YOUR INSTRUCTIONS >> Reproduce the lines verbatim, starting at the line that contains "Open the Recently Deleted options menu" and ending at the line that contains "(x=1216, y=369)".

A run of records >>
[START]

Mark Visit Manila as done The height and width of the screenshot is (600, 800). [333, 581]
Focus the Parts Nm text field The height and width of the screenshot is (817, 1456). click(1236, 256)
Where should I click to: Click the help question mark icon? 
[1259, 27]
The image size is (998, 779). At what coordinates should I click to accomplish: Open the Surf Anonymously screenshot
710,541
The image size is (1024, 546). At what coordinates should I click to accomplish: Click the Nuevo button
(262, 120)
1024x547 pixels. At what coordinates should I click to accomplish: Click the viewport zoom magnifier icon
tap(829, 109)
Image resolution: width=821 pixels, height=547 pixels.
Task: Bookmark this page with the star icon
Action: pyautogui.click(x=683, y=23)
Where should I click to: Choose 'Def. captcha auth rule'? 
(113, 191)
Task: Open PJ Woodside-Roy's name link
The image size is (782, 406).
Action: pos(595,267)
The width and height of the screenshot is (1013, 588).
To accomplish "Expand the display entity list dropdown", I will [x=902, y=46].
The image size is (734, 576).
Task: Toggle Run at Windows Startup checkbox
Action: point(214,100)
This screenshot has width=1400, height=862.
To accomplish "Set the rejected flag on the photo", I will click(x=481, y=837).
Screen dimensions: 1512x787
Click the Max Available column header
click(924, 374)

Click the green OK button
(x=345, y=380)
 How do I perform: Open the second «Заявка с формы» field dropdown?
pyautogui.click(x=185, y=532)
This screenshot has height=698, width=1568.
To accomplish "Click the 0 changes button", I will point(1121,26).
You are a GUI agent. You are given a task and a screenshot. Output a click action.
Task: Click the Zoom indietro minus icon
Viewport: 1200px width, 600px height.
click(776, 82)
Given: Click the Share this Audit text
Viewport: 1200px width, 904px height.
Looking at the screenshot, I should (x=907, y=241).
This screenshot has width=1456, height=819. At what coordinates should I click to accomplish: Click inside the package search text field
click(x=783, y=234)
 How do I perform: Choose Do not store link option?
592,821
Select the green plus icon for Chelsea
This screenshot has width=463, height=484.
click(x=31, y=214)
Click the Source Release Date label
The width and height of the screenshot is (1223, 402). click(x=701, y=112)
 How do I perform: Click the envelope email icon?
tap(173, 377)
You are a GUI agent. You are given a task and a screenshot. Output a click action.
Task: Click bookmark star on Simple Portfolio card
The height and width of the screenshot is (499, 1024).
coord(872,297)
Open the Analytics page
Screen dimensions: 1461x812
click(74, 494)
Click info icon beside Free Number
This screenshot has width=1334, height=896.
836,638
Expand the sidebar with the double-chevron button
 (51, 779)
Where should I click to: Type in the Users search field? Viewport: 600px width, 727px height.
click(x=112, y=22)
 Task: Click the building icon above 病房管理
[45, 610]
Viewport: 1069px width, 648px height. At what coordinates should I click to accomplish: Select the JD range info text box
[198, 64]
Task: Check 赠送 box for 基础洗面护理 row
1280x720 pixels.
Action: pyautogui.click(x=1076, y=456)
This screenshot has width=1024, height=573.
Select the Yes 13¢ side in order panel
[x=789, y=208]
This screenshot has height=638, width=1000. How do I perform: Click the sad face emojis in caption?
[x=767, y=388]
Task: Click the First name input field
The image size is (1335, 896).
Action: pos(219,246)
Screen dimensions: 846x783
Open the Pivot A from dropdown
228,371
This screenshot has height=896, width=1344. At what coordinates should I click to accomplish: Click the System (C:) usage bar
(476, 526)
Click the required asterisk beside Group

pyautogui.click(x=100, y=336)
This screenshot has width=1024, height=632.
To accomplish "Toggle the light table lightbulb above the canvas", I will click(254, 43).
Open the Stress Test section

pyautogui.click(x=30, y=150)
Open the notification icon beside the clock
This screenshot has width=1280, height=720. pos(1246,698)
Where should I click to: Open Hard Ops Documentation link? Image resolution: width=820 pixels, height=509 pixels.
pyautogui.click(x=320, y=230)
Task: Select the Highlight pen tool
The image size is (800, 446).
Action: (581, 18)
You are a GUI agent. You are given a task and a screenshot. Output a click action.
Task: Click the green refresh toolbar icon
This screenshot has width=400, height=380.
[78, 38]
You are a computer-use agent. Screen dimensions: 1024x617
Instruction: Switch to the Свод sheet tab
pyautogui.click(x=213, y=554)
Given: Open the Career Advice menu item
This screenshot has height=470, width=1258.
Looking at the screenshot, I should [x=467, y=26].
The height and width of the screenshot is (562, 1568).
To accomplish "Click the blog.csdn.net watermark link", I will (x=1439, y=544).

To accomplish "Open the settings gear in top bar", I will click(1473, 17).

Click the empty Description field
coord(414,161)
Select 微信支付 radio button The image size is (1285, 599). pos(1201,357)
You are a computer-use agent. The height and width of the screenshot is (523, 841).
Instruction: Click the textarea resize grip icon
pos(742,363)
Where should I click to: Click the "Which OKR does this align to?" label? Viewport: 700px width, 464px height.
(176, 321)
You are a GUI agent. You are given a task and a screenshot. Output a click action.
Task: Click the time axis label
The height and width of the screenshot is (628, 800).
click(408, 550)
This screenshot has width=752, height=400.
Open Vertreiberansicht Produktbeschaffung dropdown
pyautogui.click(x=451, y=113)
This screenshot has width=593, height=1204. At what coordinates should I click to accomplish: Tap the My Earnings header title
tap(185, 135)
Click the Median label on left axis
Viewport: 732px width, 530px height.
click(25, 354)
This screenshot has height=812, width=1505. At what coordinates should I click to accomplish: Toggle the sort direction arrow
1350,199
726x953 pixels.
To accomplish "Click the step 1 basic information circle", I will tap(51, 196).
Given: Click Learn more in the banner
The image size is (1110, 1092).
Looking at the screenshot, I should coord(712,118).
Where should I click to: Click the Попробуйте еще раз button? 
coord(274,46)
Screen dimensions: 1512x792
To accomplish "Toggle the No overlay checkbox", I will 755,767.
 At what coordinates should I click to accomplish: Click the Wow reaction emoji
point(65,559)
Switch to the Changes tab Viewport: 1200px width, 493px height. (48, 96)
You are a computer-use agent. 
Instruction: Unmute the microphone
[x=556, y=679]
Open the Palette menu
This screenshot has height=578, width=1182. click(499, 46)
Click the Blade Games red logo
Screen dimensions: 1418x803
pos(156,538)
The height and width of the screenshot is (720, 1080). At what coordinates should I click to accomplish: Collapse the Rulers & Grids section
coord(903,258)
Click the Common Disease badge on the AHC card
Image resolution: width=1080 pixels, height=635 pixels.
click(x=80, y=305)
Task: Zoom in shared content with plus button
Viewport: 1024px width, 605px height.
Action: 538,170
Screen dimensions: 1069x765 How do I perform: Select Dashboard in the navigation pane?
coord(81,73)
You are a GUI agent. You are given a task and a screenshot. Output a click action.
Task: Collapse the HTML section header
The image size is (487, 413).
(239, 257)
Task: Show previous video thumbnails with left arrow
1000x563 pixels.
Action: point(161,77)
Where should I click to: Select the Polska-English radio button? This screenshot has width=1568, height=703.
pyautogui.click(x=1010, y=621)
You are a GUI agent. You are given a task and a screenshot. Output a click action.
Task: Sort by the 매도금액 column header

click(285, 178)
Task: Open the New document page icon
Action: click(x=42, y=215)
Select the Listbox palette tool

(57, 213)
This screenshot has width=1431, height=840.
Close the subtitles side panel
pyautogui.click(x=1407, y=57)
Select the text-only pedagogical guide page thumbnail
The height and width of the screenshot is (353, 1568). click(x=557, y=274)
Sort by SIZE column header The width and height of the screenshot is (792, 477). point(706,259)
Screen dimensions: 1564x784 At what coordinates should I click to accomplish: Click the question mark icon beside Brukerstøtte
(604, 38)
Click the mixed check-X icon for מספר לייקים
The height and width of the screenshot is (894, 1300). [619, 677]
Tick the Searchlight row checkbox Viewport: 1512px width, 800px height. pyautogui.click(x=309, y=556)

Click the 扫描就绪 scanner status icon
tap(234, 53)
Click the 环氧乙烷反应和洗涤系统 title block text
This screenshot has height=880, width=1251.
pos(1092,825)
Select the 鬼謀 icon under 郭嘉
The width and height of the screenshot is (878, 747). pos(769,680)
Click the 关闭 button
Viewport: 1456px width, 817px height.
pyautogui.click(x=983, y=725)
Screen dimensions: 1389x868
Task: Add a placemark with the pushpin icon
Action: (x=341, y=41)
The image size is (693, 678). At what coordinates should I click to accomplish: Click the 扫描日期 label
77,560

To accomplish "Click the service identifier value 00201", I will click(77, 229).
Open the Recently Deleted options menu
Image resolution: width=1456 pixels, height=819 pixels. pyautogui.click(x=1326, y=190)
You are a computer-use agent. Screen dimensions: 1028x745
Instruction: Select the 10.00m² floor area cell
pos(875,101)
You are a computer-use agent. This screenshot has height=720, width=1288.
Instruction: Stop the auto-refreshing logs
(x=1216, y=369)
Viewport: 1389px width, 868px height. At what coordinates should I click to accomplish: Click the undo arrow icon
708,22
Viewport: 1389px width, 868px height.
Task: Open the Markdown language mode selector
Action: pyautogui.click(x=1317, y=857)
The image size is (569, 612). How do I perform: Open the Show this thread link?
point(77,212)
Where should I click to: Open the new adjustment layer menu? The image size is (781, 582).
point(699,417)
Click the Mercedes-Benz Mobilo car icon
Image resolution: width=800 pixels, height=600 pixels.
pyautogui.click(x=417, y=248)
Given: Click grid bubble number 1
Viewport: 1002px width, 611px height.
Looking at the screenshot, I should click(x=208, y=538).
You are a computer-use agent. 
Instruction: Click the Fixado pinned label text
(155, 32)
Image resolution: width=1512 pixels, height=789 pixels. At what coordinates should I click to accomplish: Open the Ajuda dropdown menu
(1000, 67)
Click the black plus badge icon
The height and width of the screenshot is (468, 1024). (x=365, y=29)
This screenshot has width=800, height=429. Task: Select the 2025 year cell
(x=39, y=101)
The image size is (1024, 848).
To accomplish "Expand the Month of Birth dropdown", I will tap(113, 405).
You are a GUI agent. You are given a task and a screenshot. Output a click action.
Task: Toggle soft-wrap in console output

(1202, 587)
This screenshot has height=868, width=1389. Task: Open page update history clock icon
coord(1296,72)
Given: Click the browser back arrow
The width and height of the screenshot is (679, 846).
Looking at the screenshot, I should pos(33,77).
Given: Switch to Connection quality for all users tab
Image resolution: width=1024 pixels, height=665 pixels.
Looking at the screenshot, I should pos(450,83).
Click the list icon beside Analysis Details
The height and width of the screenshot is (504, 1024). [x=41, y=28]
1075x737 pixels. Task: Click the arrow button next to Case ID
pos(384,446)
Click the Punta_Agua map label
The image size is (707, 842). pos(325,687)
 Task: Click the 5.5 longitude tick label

[END]

EXERCISE SOLUTION >>
Open the Recently Deleted options menu
Image resolution: width=1456 pixels, height=819 pixels. pyautogui.click(x=1326, y=190)
You are a computer-use agent. Screen dimensions: 1028x745
Instruction: Select the 10.00m² floor area cell
pos(875,101)
You are a computer-use agent. This screenshot has height=720, width=1288.
Instruction: Stop the auto-refreshing logs
(x=1216, y=369)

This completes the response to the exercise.